Judge Steele also observed that the controversy centered around who was entitled to the proceeds as between two secured creditors and that the bankruptcy trustee was making no claim. It then concluded that this controversy was so far removed from the administration of the case and the rights of the creditors generally that the court could not be said to have subject matter jurisdiction.
In re Curtina, 15 B.R. 993, 8 B.C.D. 696, involved a private controversy between two parties, neither of which was the debtor or trustee in bankruptcy. The court, using rather colorful language, stated, 15 B.R. 993, 8 B.C.D. at 698:
" — it inflicts no wound upon the debtor nor will it draw any blood from this stone."
and held that because the action did not relate to or affect the administration of the bankruptcy case, but merely was a dispute between third parties in which the trustee had no interest, it did not have jurisdiction to entertain it under 28 U.S.C. § 1471(b) and (c).
Curtina is also significant because neither party raised the jurisdictional issue.

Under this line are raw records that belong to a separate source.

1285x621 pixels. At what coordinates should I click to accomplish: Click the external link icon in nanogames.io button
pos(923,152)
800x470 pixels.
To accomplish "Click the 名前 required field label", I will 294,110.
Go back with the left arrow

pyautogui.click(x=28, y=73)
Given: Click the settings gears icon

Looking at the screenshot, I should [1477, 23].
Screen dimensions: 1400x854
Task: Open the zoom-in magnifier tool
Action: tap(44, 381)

Notwithstanding that, the court concluded that jurisdictional questions are of primary consideration and can be raised at any time by a court on its own motion.
When Congress enacted 28 U.S.C. § 1471, it intended bankruptcy courts to hear and resolve controversies which, by otherwise leaving them to be resolved in nonbankruptcy courts, would result in delay in the administration of the bankruptcy cases.

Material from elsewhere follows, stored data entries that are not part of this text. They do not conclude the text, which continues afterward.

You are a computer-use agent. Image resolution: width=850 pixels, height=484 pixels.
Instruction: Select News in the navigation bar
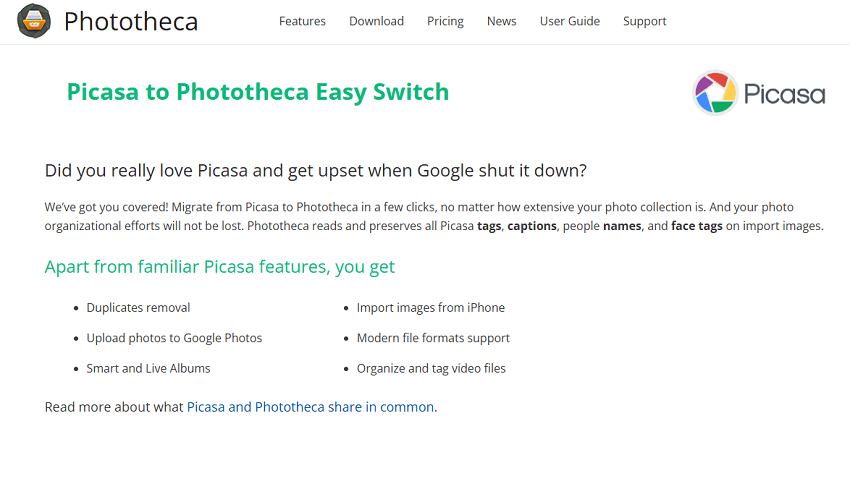[501, 21]
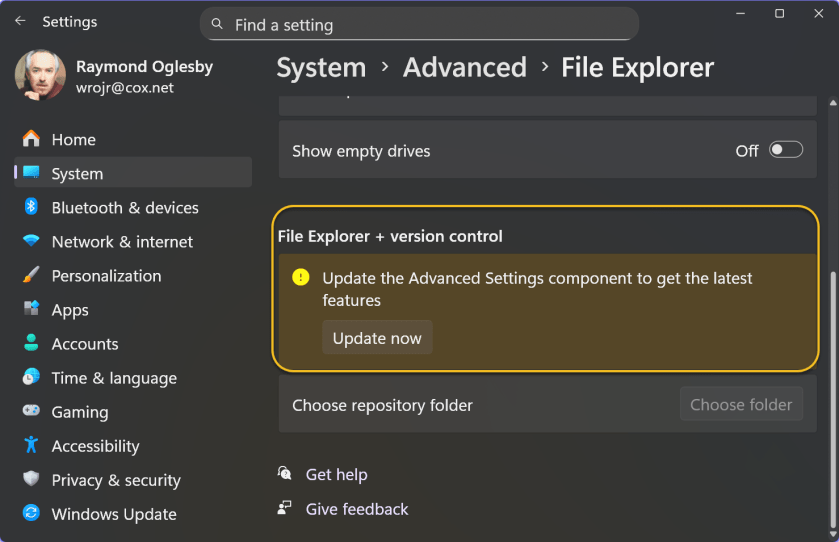Select the System breadcrumb
Screen dimensions: 839x542
pos(321,68)
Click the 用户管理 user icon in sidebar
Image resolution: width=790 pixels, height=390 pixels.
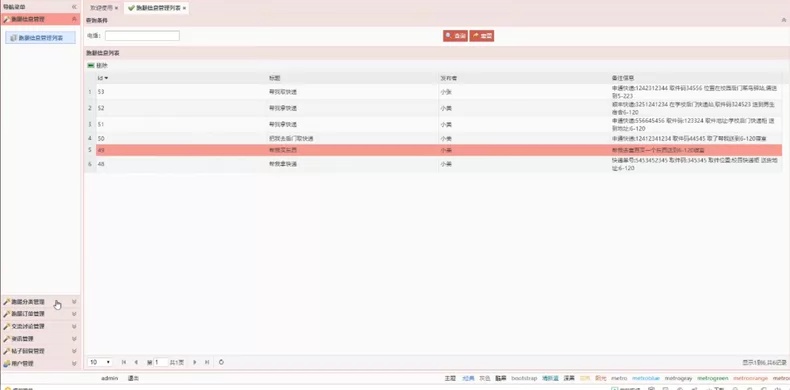7,363
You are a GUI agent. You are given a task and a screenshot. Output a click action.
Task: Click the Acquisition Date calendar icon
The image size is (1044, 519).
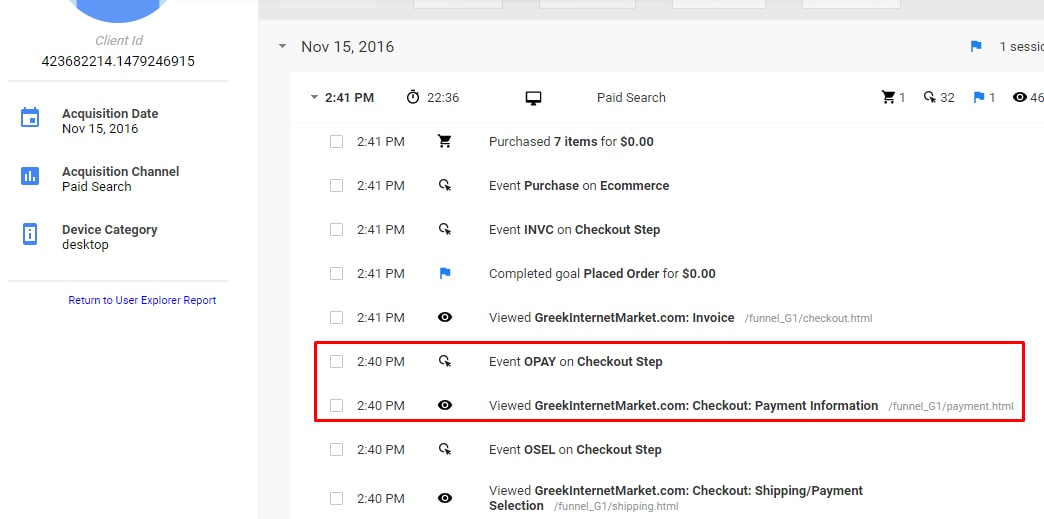tap(30, 118)

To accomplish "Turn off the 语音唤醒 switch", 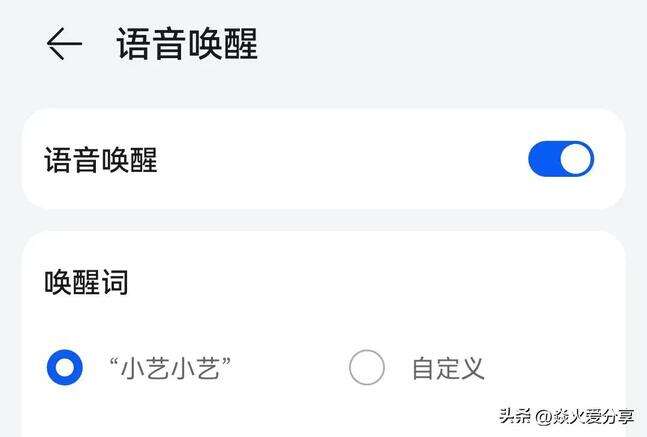I will coord(560,160).
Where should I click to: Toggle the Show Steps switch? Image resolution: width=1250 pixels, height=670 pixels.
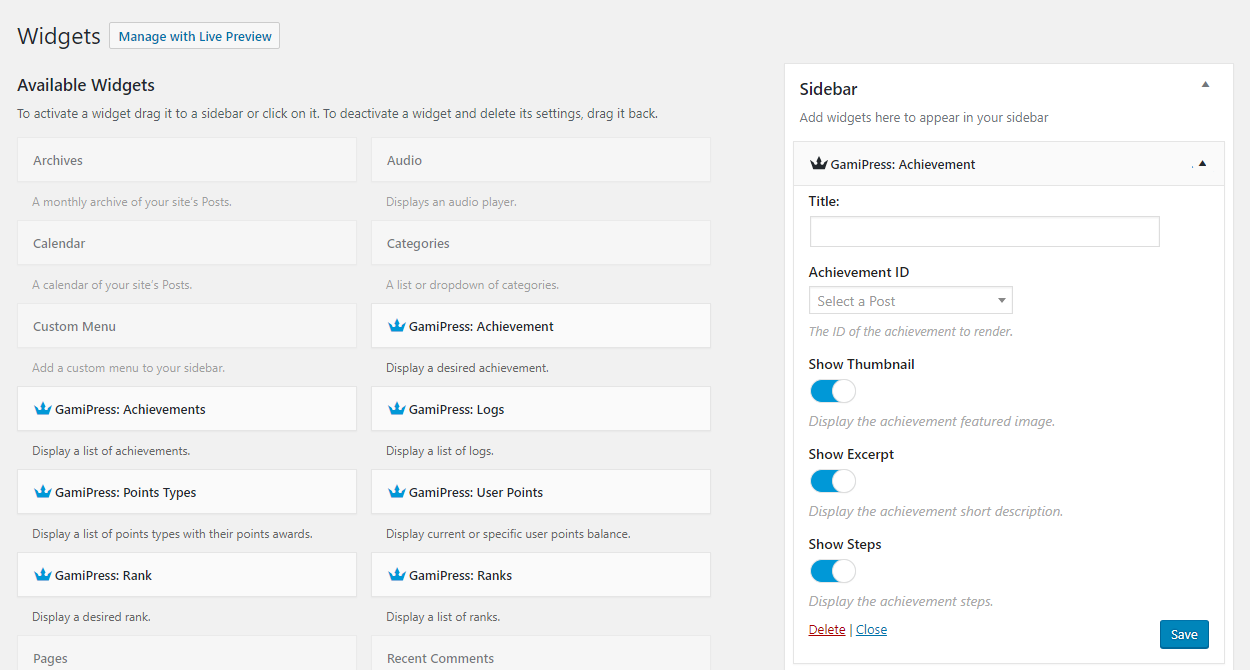pos(832,571)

Dockets of nonbankruptcy courts are likely to be more crowded than those of bankruptcy courts, and the pace of nonbankruptcy litigation is likely to be slower than that of bankruptcy courts. Delay is likely to be particularly prejudicial in reorganization cases, but even in liquidation cases, delay is practically certain to aggravate the deterioration of asset values that is a concomitant of bankruptcy.
Kennedy, The Bankruptcy Court Under the New Bankruptcy Law: Its Structure and Jurisdiction, 55 Am.Bankr.L.J. 63, 85 (1981).
This policy is not present in the instant case where the outcome has no effect on the administration of the bankruptcy case which in fact is closed. If there is no other tribunal able to hear controversy between the parties, this court would not abstain, since this would not be in the interest of justice. But the matters and issues involved in this case can be resolved by other courts who have jurisdiction.
After taking into account the particular circumstances of the case at bar, the reasoning of the cited cases and the underlying policy of 28 U.S.C. § 1471, this court is convinced that it should abstain. The broad language in § 1471(b) of Title 28 ("arising in or related to cases under title 11") leads this court to believe that it may well have jurisdiction. But it did not meet and decide this particular issue. Rather, it is persuaded by the reasoning of Judge Gibbons in Lyco that even if the court has jurisdiction, it may, in the interest of justice, decline to exercise such jurisdiction under § 1471(d) where there is no benefit to the bankruptcy estate from the outcome of the dispute.
What is before this court is a private controversy. Neither party seeks to recover assets for or from the bankruptcy estate. The trustee in bankruptcy has long since abandoned his interest in the subject matter.
Pursuant to 28 U.S.C. § 1471(d), this court accordingly, in the interest of justice, abstains and dismisses this action, without prejudice to the parties.